All participants in the study were fitted with wrist devices that monitored their sleep-wake cycles for one week. They also kept sleep diaries to corroborate the data on the monitors. (The participants were literate enough in Spanish to fill out the diaries.)
The study was conducted twice: once close to the summer solstice in 2012 and again close to the winter solstice in 2013.
An analysis of the data revealed some rather dramatic findings. In the summer, the participants in the community with access to electricity slept, on average, about 40 minutes less per night than their peers in the community without access. Generally, the shorter sleep patterns were due to staying up later, for the participants in both communities tended to get out of bed at about the same time in the morning.
In winter, the difference in sleep duration was even greater: The participants in the community with access to electricity slept about an hour less, on average, than those in the community that depended on natural light.

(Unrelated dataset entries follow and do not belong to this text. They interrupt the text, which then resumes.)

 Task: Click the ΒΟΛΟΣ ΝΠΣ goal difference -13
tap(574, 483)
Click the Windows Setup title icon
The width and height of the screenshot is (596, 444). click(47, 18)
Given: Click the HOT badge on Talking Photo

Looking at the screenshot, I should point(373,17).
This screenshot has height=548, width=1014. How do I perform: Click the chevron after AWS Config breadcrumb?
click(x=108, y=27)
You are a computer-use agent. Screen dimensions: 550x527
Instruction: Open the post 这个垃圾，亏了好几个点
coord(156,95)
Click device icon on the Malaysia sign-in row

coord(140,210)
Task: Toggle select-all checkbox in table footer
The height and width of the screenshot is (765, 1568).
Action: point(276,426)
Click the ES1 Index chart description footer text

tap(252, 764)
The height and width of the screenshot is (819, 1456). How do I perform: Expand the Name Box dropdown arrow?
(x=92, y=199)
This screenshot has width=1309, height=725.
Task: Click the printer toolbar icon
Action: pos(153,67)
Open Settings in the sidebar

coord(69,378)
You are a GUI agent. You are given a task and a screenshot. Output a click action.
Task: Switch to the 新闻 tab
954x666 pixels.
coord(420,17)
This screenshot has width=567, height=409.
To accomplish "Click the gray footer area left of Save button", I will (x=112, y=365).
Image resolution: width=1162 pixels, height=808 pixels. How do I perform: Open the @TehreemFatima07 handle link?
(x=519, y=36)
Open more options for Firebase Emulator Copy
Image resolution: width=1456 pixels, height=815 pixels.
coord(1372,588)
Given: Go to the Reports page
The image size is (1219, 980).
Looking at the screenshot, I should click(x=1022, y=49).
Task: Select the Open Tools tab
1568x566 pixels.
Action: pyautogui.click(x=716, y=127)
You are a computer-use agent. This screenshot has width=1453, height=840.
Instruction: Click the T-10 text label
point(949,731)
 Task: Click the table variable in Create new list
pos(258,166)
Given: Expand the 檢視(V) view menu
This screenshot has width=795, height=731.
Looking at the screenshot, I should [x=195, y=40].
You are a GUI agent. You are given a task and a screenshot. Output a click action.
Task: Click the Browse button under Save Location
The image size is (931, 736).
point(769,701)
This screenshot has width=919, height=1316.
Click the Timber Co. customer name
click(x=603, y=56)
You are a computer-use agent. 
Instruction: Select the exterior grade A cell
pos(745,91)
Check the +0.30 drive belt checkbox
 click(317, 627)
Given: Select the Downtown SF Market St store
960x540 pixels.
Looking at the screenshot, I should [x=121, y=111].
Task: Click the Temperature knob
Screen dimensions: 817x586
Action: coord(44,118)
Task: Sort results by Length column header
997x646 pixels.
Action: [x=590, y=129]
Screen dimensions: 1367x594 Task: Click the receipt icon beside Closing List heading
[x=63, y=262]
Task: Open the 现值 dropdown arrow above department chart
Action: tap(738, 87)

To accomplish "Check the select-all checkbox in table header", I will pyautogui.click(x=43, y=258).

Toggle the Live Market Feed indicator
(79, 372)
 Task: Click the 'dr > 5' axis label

Both groups slept longer in the winter than in the summer — a finding that suggests, say the researchers, “that a natural tendency to longer sleep as nights get longer is not fully overridden by access to electric light.”
Interestingly, the study found no evidence of an interval of “quiet wakefulness” in either community. Using diaries and other documents, some historians have argued that before the invention of the electric light, most people engaged in segmented sleep — their nights were divided into two distinct sleep periods with an hour or two of activity in between. (Another study, in which volunteers lived under Stone Age conditions, also found no evidence of sleep fragmentation.)
Limitations and implications
Like all studies, the current one has limitations. Most notably, it involved only a small number of people. Furthermore, although both of the traditional communities in the study live in similar types of housing and have similar social lives, more subtle differences in their daily habits — ones having nothing to do with access to electricity — might have influenced the results.
Still, the findings of the study, write its authors, are “consistent with the hypothesis that access to electricity has allowed humans to extend the evening light hours, thereby delaying the time of sleep onset and reducing daily sleep duration.”
Light affects human sleep in two ways, they explain: “First, light has direct effects on our ability to stay awake and active. This is in part, by enabling us to stay alert and engage in activities that are not possible in the dark but also by directly inhibiting physiological systems that facilitate sleep, such as the nocturnal onset in the release of the hormone melatonin. Second, light can directly reset the phase of the circadian pacemaker responsible for the timing of sleep, which is remarkably sensitive to environmental light.”
The bottom line: “Early humans may have had longer periods of rest than people in most industrialized societies experience today,” said Yale University biological anthropologist Eduardo Fernandez-Duque, a co-author of the paper, in a released statement. “I think it is important to continue communicating the idea that in our industrial societies we may not be getting all of the sleep we should.”
A public health epidemic
The agency pointed out that within an average 24-hour period, a third of American adults get less than the recommended minimum of seven hours of sleep.
Lack of sleep has been linked to traffic accidents, as well as to industrial accidents and medical errors. In fact, 5 percent of Americans admit to having nodded off while driving within the previous month — a truly scary statistic.
So get to bed earlier — and make sure you turn off the lights.
This new study is available in full online (PDF).